Era-lhe concedida a honra de consorciar-se, desde que com uma virgem, e o seu poder era quase ilimitado entre os de sua raça. 

Trajava-se de forma exuberante, vistosa, de acordo com a opulência igualmente retratada no mesmo livro do Êxodo, sendo-lhe permitido, somente a ele, a entrada no santuário do tabernáculo onde estava o Santo dos Santos, sendo-lhe também facultado consultar os oráculos mais sagrados do povo, denominados Urim e Tummim. 

Ao tempo de Jesus, era sumo sacerdote em Jerusalém José Caifás, no poder desde o ano 18 d.C. e prolongando-se até 36 d.C. 

Começara a sua atividade no período em que governava Jerusalém Valério Crato, e permaneceu até os dias de Pôncio Pilatos, em cuja jurisdição foi julgado e condenado Jesus Cristo. 

Foi ele quem conduziu o processo criminal contra Jesus, por haver-se denominado Filho de Deus, já que outro motivo não conseguiu encontrar para persegui-lO. 

Pusilânime e covarde, exerceu a sua influência junto a Pôncio Pilatos, igualmente hipócrita, acusando o Mestre de haver-se colocado acima do Imperador e por haver blasfemado ao dizer-se Filho do Altíssimo, cujo nome era proibido de ser pronunciado. 

Acolitado por verdadeira corte, aqueles que o serviam eram tidos em alta conta e acreditavam-se igualmente portadores de poderes que tentavam exercer contra os mais infelizes e menos destacados no conceito da sociedade hedionda de então. 

Dentre outros, destacava-se Malco, jovem ambicioso e de origem desconhecida, que anelava por chamar atenção e gozar de privilégios, dedicando-se com fidelidade canina ao amo, que lhe notava a ambição desmedida e a estimulava, a fim de atender ao desmedido egotismo. 

Malco sempre se apresentava nas situações menos felizes e disputava-se honrarias e louros após as pequenas vitórias conseguidas a troco de infâmia e adulação, ou de perseguição soez. 

Era natural que, nas situações embaraçosas que pudessem render estipêndios para a sua vaidade desmedida, se fizesse presente sem convocação, de forma a atrair a atenção do amo, que não podia ocultar a impiedade nem o despeito sobre o poder de Jesus, reconhecido pelo povo e admirado até mesmo por alguns fariseus mais sensatos e doutores da Lei, como Nicodemos e outros. 

A presença de Jesus no cenário palestino produzia inquietação no pomposo chefe religioso que, do seu palácio, acompanhava a urdidura das calúnias que estimulava, e instigava a perseguição insana onde quer que Ele se apresentasse. 

Sucede que os homens de poder terrestre, salvadas as exceções naturais, temem a própria sombra, porque se reconhecem sem a estrutura moral necessária para a vivência da autoridade, da justiça e do dever. 

Caifás era, portanto, um infra-homem alçado à posição de super-homem.
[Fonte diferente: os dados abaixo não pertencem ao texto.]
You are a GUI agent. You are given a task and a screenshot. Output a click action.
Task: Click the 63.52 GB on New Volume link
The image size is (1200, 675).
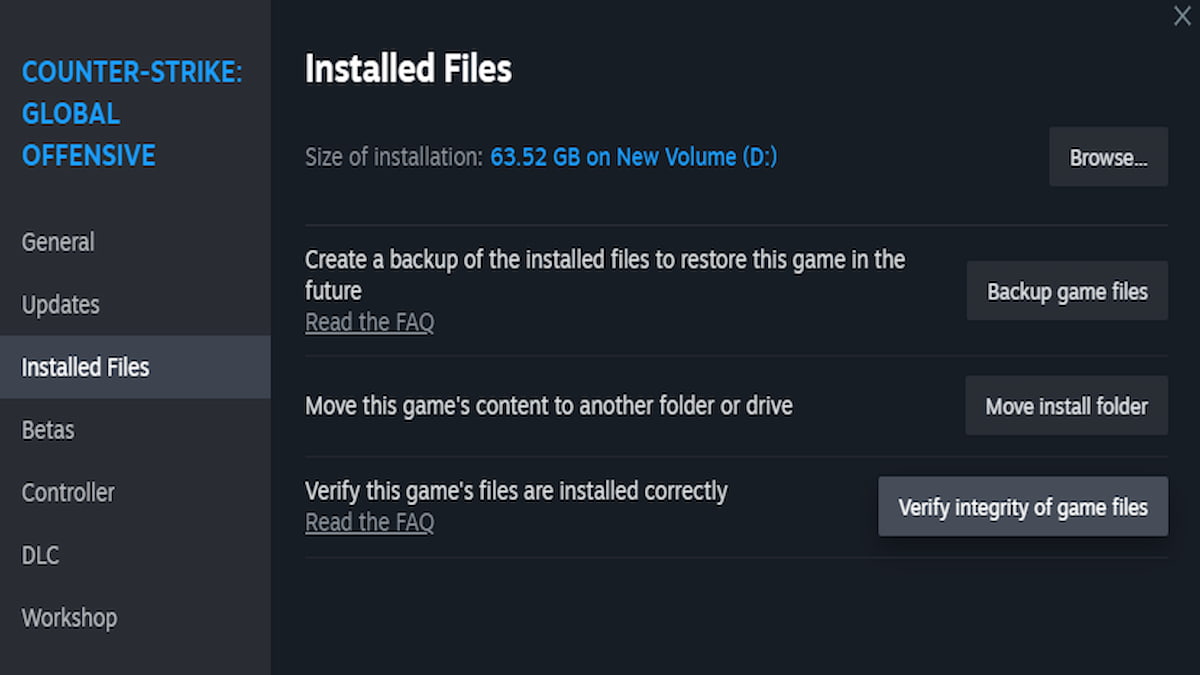point(633,157)
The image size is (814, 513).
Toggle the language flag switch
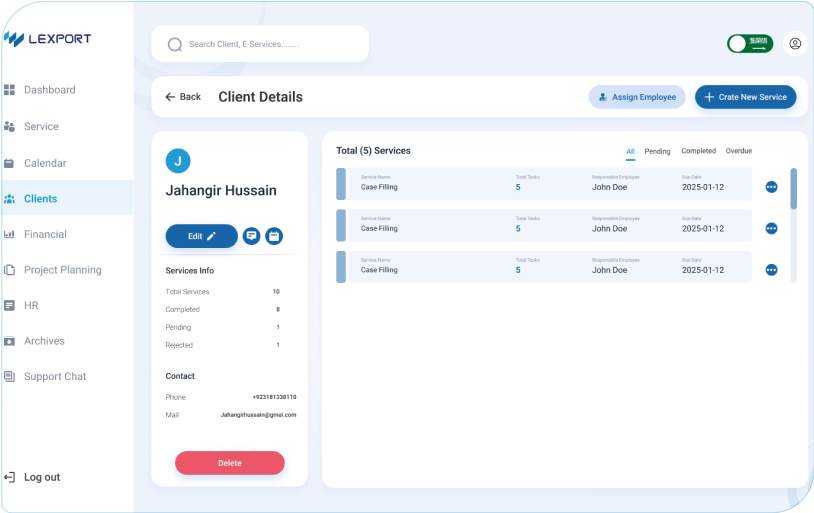(750, 44)
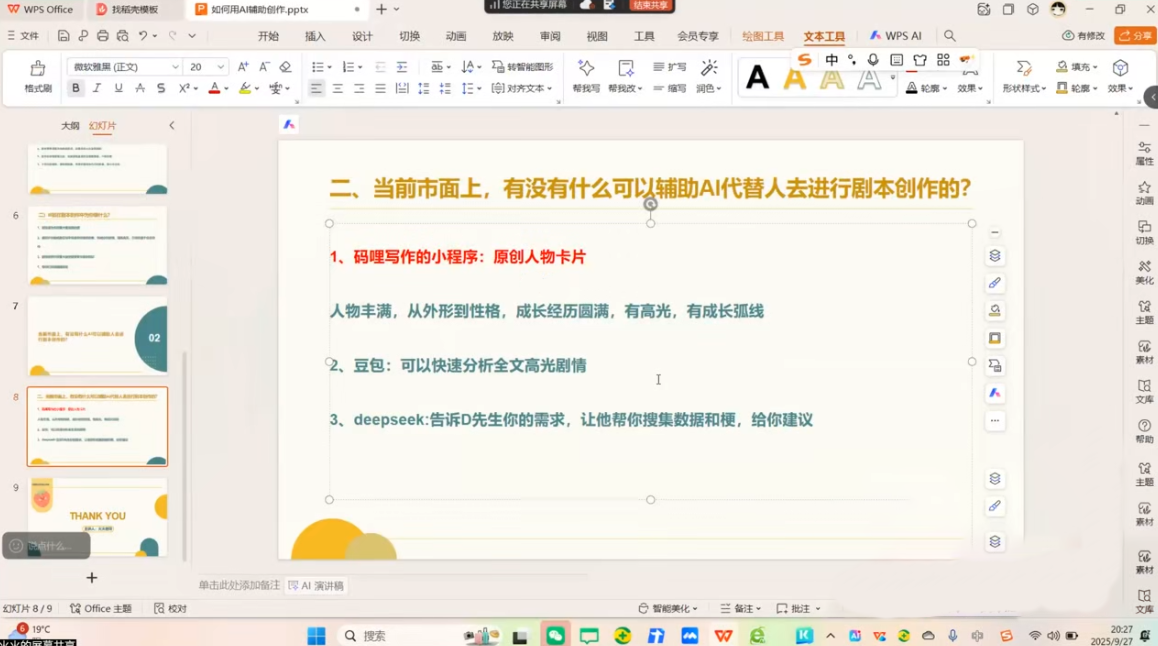Toggle italic formatting
This screenshot has height=646, width=1158.
(97, 88)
Temendo a própria sombra, espalhava o terror, ocultando-se na escuridão dos próprios conflitos. 

A rede bem-entretecida das calúnias apertava o cerco e ameaçava o Mestre. 

A Sua entrada em Jerusalém, dias antes, entre ramos, folhas de palmeiras e sorrisos, com que se homenageavam os vitoriosos de retorno ao lar, chegara aos ouvidos de Caifás, que mais se amedrontou em relação a Jesus. 

O Homem sereno era opositor natural do homem cruel. A grandeza do Justo inquietava a pequenez do culpado. 

Eram duas forças que se opunham. A primeira não colocava resistência e por isso vencia a outra que se armava de violência. 

Estabelecidos os parâmetros para o hediondo crime, a situação se tornou irrespirável na velha cidade atormentada. 

A onda de crueldade vibrava no ar apaixonado dos indivíduos, quando Jesus despediu-se dos companheiros na ceia e buscou o Jardim das Oliveiras, para preparar-se... 

Afinal, Ele viera para dar o testemunho, para aquelas horas que se iriam apresentar devastadoras, assinalando a História com um marco de crueldade incomum. 

A noite serena derramava a claridade das estrelas lucilantes ao longe. 

O Mestre houvera convocado os Seus mais próximos amigos e lhes pedira para que vigiassem enquanto Ele ia orar a Deus. Por mais de uma vez, saíra do seu colóquio com o Pai e viera vê-los, mas, invigilantes, eles dormiam... 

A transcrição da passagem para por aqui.